» Directions: Reproduce word for word every line from the one containing "The height and width of the screenshot is (517, 734)." down to the one containing "point(157,51)", both included.

» Extracted entries:

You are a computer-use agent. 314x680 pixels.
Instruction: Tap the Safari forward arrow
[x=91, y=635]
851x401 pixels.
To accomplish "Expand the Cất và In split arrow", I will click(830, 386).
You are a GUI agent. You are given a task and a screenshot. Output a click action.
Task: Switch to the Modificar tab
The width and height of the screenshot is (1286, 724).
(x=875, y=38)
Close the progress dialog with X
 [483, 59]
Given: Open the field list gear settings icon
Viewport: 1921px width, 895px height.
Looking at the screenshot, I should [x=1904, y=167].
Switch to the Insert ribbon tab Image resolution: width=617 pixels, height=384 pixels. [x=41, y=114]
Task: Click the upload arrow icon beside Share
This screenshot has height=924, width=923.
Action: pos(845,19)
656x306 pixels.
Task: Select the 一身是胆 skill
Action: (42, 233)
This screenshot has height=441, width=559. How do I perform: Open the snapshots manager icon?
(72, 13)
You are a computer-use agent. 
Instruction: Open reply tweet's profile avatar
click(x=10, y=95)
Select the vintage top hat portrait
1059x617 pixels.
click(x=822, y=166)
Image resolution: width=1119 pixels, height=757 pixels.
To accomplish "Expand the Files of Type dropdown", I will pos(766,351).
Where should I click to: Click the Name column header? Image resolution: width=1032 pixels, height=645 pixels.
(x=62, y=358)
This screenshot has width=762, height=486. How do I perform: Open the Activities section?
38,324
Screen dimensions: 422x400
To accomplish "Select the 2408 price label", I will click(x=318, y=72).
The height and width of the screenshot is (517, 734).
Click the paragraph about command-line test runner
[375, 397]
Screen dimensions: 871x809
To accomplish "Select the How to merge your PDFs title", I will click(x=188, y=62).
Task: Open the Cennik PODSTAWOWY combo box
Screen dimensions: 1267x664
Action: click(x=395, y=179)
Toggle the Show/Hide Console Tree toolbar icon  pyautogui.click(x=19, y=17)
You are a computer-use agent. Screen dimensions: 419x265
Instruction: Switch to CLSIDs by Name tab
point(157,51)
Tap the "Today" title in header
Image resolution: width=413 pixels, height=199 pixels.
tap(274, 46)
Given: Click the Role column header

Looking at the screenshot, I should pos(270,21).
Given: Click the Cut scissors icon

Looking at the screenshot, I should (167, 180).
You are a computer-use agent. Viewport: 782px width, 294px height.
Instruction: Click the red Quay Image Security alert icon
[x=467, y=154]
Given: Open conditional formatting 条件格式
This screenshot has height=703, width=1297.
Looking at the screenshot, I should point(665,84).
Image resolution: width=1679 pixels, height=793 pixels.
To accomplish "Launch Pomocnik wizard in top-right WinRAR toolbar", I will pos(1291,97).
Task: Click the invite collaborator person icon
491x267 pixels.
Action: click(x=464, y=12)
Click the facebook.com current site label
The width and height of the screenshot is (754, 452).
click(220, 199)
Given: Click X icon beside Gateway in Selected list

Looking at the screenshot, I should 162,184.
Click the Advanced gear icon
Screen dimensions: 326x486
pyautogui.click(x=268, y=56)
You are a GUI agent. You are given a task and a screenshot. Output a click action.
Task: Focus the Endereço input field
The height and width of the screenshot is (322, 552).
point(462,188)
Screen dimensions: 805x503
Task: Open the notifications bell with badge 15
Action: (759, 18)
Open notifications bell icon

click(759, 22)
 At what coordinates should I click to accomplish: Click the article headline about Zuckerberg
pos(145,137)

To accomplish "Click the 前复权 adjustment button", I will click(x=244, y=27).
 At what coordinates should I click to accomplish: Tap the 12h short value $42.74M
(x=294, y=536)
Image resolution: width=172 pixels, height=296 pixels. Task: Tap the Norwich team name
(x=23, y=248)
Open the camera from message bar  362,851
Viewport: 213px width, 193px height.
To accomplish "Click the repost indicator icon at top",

» Solved exercise:
The height and width of the screenshot is (517, 734).
Click the paragraph about command-line test runner
[375, 397]
Screen dimensions: 871x809
To accomplish "Select the How to merge your PDFs title", I will click(x=188, y=62).
Task: Open the Cennik PODSTAWOWY combo box
Screen dimensions: 1267x664
Action: click(x=395, y=179)
Toggle the Show/Hide Console Tree toolbar icon  pyautogui.click(x=19, y=17)
You are a computer-use agent. Screen dimensions: 419x265
Instruction: Switch to CLSIDs by Name tab
point(157,51)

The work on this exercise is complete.